Second, I met a Mentor. This is a goal that I discussed in a previous post. Erik Bork is an Emmy-winning screenwriter who wrote for HBO’s Band of Brothers and From the Earth to the Moon. Erik offers script consulting services, which I found out about on his blog, FlyingWrestler.com. As an introductory service, he does a complimentary thirty minute call to offer guidance on specific projects and/or career questions. I decided to contact him to set up a call. Although I have a clear preference for bearded Mentors, I believe Erik is largely clean shaven. Sigh.
In advance of our call, I sent Erik a one page synopsis for a project I have been working on for a while, and one which I consider to be among the strongest contenders in my portfolio of story ideas. While I waited for Erik to call, I was very anxious, pacing around, rehearsing my introductions, practicing to sound nonchalant. Even Wifey could tell I was nervous.

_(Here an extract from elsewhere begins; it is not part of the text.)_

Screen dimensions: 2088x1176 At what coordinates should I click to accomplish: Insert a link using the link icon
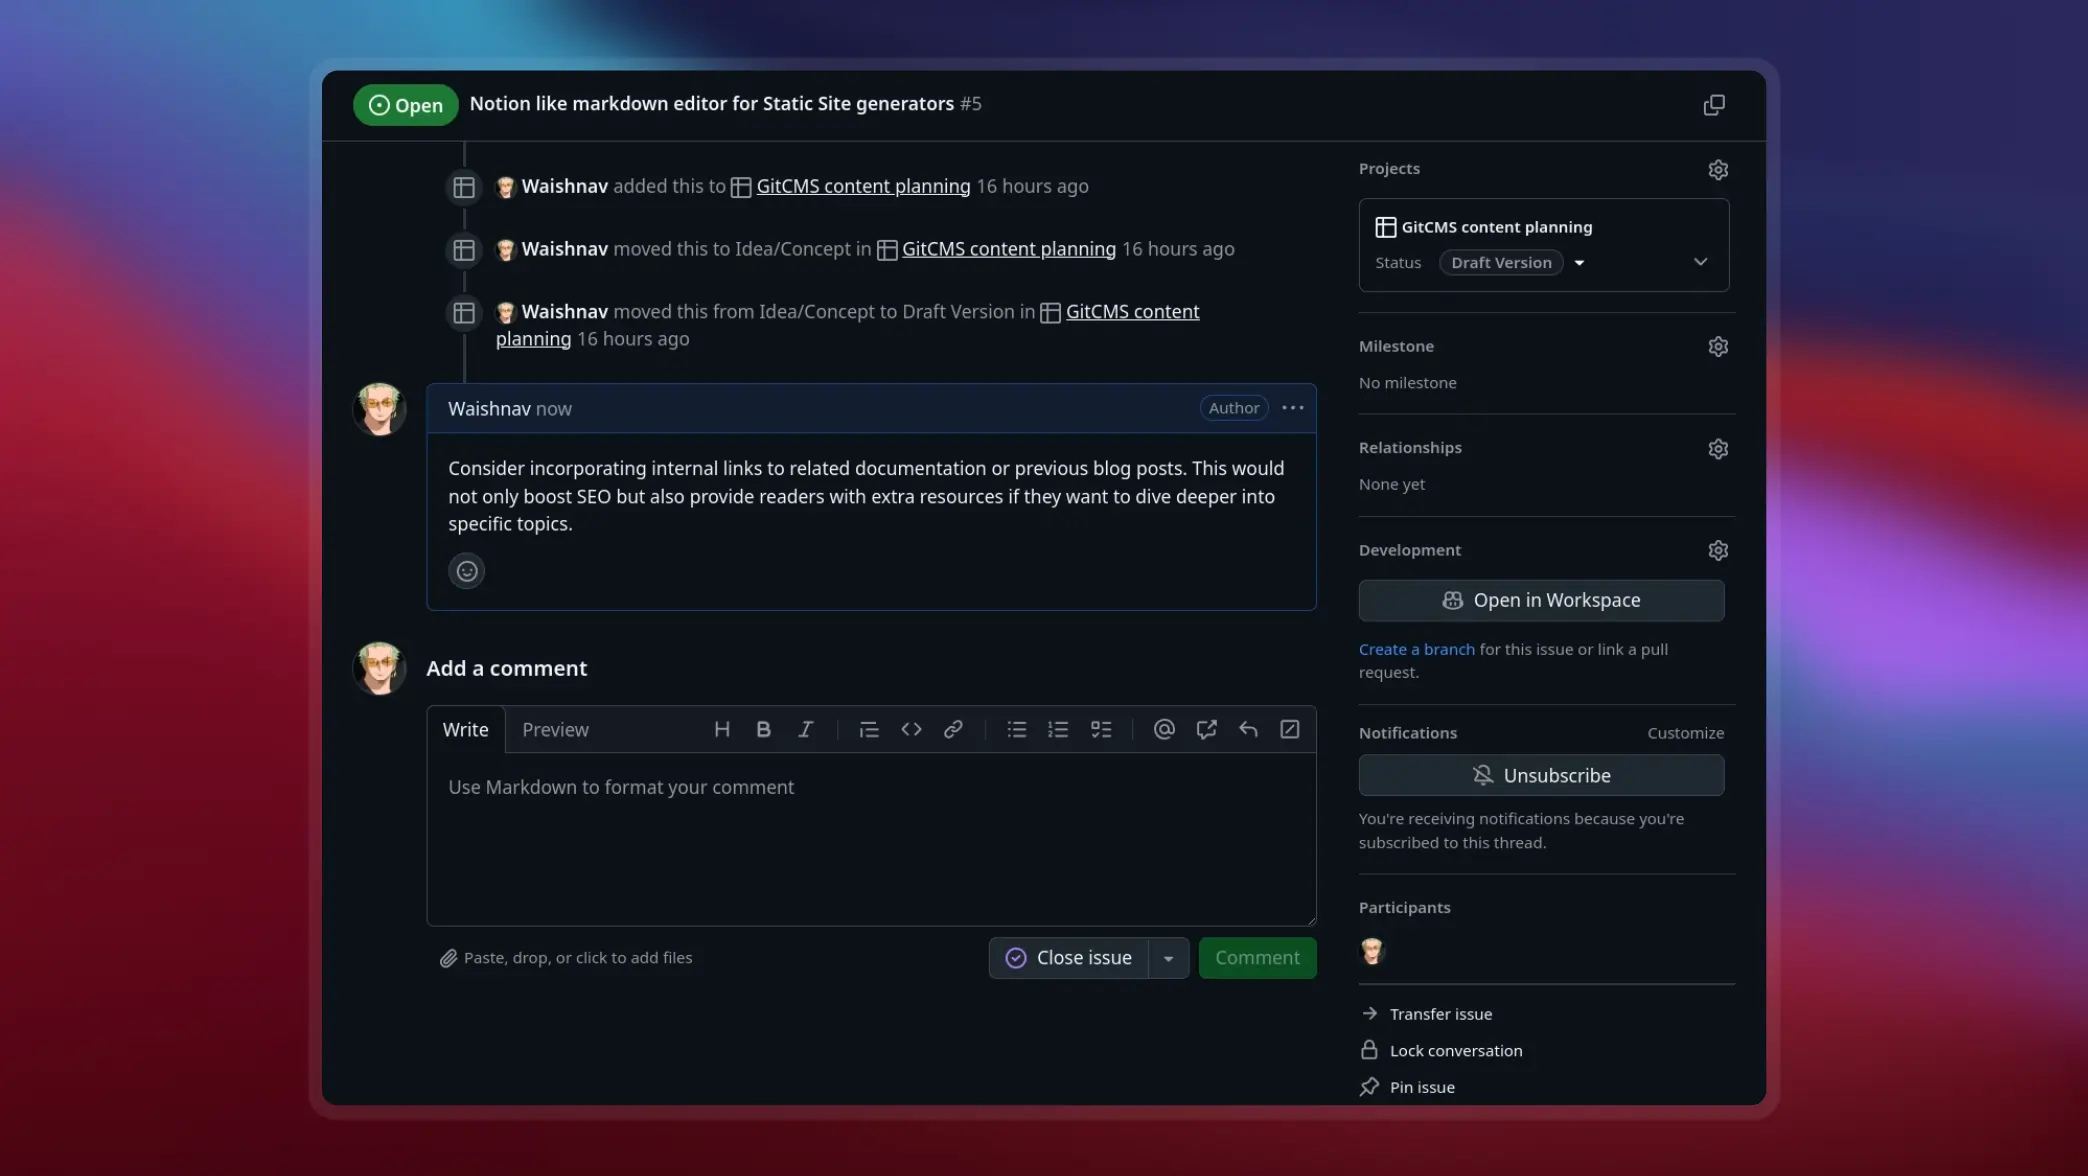coord(953,729)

Our Hero: I really hope he likes me.
Rachel: Why don’t you pass him a note in homeroom?
Our Hero: Jealous?
Erik was every bit as cool on the phone as he was in our email exchanges. In a forty minute call (yes, I even scored bonus time!) he gave me very practical feedback on my story concept, including weaknesses in the synopsis. He was very candid, yet encouraging. He told me his story, about working for a production company and struggling to sell any of his work. On the advice of a friend in the business, he took a sitcom writing class, wrote some spec scripts for existing series, one of which was read by Tom (Everyman Movie Star) Hanks! He scored a staff writing job on Band of Brothers, and the rest was history.

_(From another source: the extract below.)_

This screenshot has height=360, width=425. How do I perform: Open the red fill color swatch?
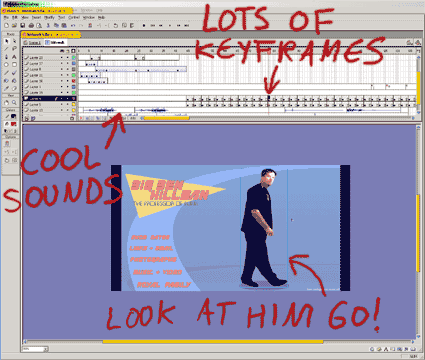click(x=13, y=124)
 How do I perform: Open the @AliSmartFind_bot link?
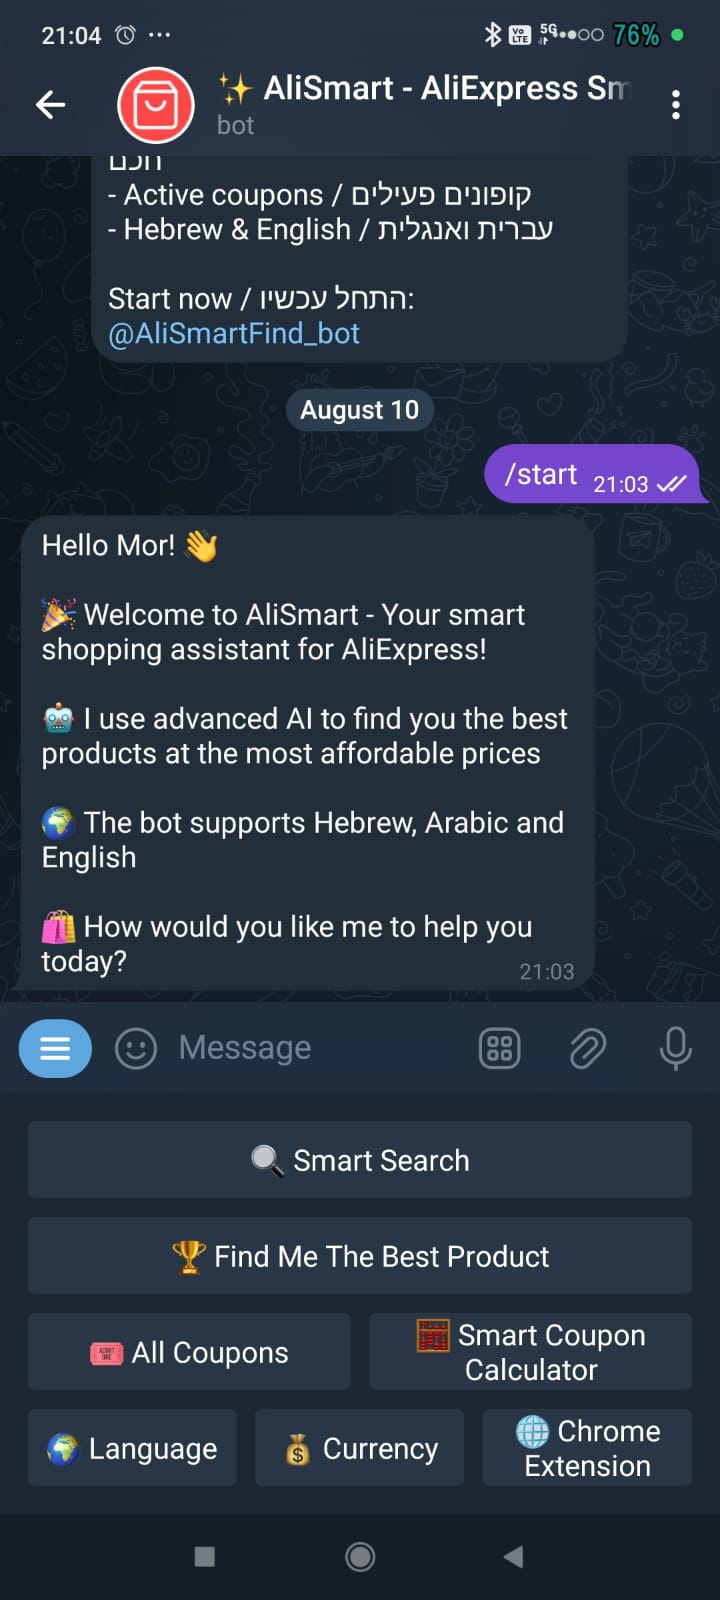pyautogui.click(x=234, y=333)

More than anything else, Erik helped demystify an industry shrouded in myth. He was just a regular guy who, through years of hard work and patience, achieved his goal and reached a pretty high pinnacle. I plan to use his consulting services down the road, so I am considering him a legitimate Mentor on my Heroic Quest.
These goals were accomplished despite putting in some major hours at work. The week I submitted my script I worked every night into the early morning, sometimes on the script, sometimes on a business proposal for my employer, the Parking Meter factory. Rachel made sacrifices as well, so per her wish, for Mother’s Day we took a weekender to an authentic, African-themed resort a few hours away. We spent the weekend battling Monsters with names like the Master Blaster, the Sahara Sidewinders and the Screaming Hyena.
Now, I’ve never considered myself a waterpark guy, it has a negative, mulleted proletarian connotation, but we had a helluva lot of fun with the girls. Most importantly, we took a break from the ratrace of holding down 9-to-5’s, raising kids, mortgage payments, caring for parents, mystery illnesses, and Heroic Quests.
Da Vinci knew all about hard work. But , to paraphrase the quote at the top of this post, don’t forget to to ride the Berserk Hedgehog from time to time. I wouldn’t be surprised if they found a blueprint of a waterslide in Leonardo’s notebook.
Now, on to the next challenge: the Industry Insider TV Writing contest.